Connect with Tony on LinkedIn.

How to create organizational value with a post-audit report

Did you say audit? Audit requests for companies like DCM Services are part of our everyday operations and environment. Our team understands that audit preparation is a large, but very important endeavor. Being an auditee involves a time commitment for document gathering, an explanatory meeting regarding processes and procedures, and gathering evidence requests. This pre-audit foundation work is often met with more critique than praise. However, what most internal audit teams ignore are the many opportunities to create organizational value following an audit.

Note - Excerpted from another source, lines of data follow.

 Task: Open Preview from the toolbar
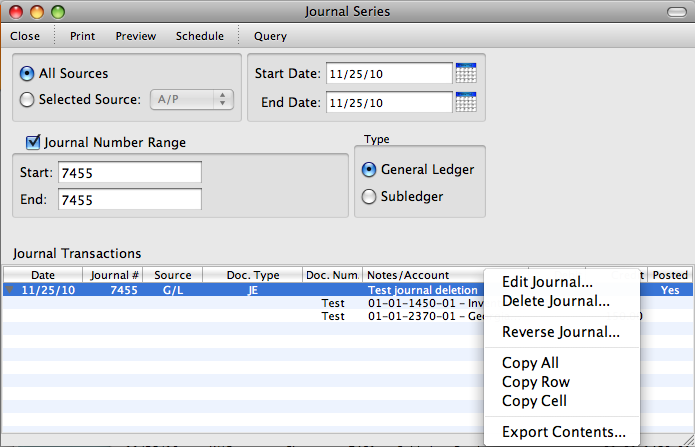[x=135, y=36]
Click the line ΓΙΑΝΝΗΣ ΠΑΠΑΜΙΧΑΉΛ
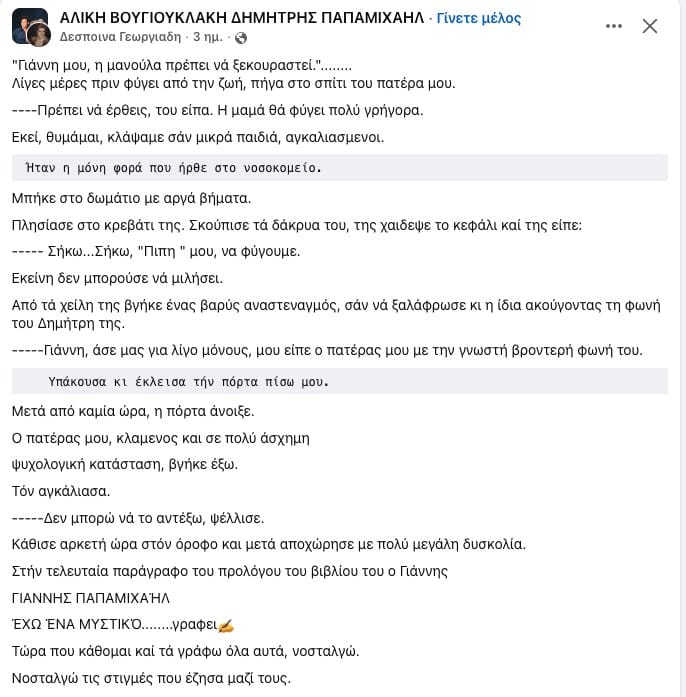686x697 pixels. 91,598
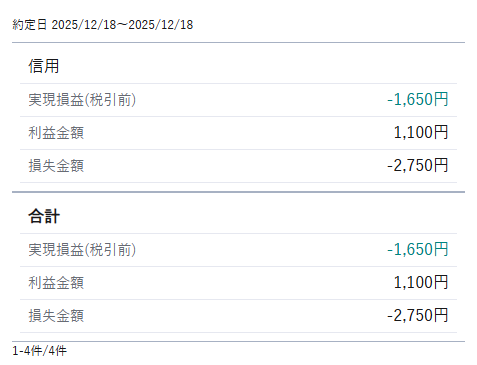Click 実現損益(税引前) label under 合計
Image resolution: width=477 pixels, height=365 pixels.
[x=82, y=250]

An independent perspective

The audit process allows you to receive an independent perspective on your company’s processes and efficiencies. Most of the time the auditor has audited companies in your industry, or even your competitors. The auditor’s opinions and recommendations should be held in high regard and used to improve your company’s services, internal operations, and processes. An on-site audit is also a great opportunity for our team to build a trusted reputation and relationship.

Furthermore, auditing is a chance to showcase your company’s dedication to compliance, the complex regulatory environment, and your proactive approach to strong internal controls. Many organizations face a wide range of risks that impact the outcome of their business; risk management, compliance, and audit functions deserve attention as they are extremely important to the overall organizational health.

A consultative approach

After an audit, our team pays close attention to the audit closeout meeting, which is a comprehensive discussion of the audit experience. Auditors leave no stone left unturned, covering observations both good and bad, but ultimately highlighting areas of improvement. Often, audit teams overlook the mentions of positive actions and practices that were observed during the audit due to the negative connotation often associated with the audit process. Once received, the audit report details any opportunities for improvement. These items then are discussed with our audit committee and executive leadership team.

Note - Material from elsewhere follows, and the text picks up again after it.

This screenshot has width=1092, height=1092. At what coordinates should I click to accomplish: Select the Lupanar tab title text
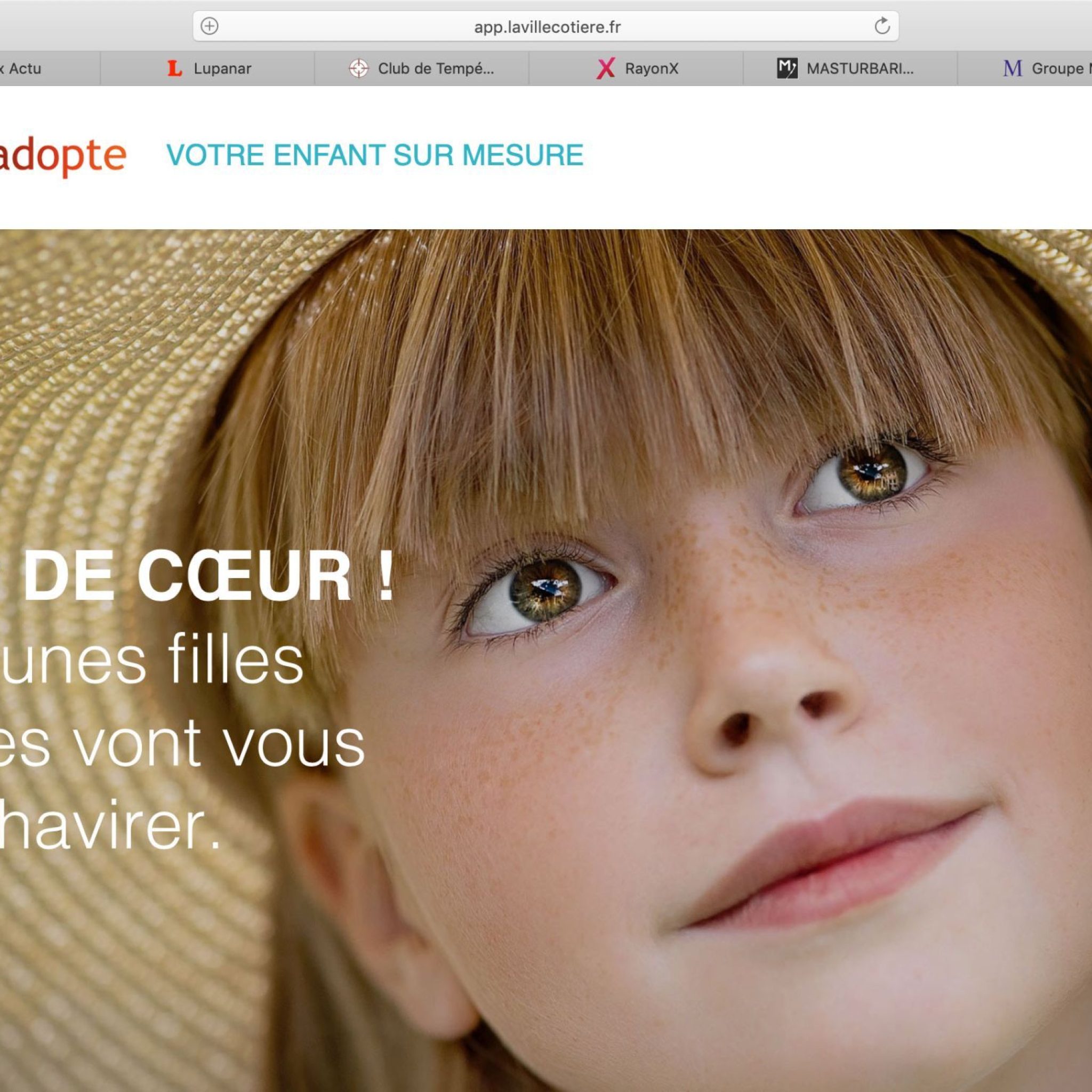tap(222, 68)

This closeout meeting is also our chance to ask any questions, give feedback, evaluate portfolio strategies, and the improvement of processes. During this time, we discuss any potential discrepancies, and provide clarity to the auditors about our internal processes. Most importantly, our team takes advantage of this meeting to build rapport as most auditors are subject matter experts in their industries with vast repositories of knowledge and upcoming trends.

How to create value

Auditing is an independent, objective, assurance activity that adds value and improves our company’s operations. Audit activities also provide assurance to management and our audit committee that risks to the organization have been properly evaluated and are being managed appropriately.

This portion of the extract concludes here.